WHAT YOU NEED TO DO ▸ Every entry should be repeated exactly. Omit the pictures.

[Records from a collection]

§ §

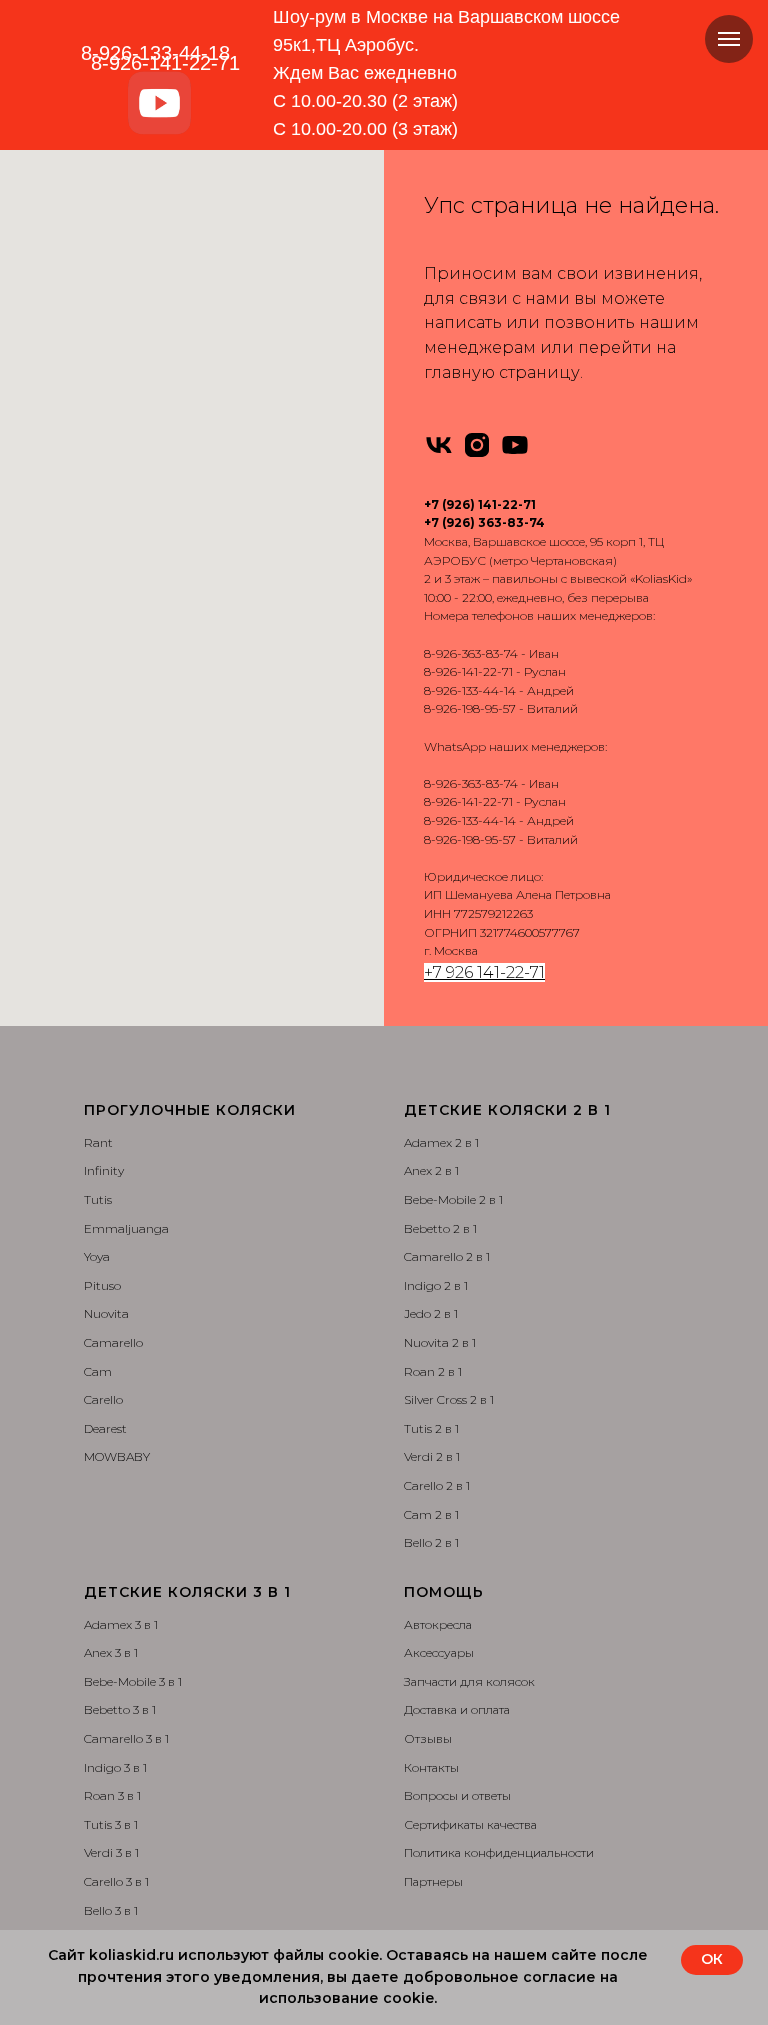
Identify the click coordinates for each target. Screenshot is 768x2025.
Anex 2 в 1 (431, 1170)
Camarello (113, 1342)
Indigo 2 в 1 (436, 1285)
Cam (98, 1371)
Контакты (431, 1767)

§ §

YOUR RESPONSE ▸
Identify the click coordinates for each target. Screenshot is 768x2025.
Anex 2 в 1 (431, 1170)
Camarello (113, 1342)
Indigo 2 в 1 (436, 1285)
Cam (98, 1371)
Контакты (431, 1767)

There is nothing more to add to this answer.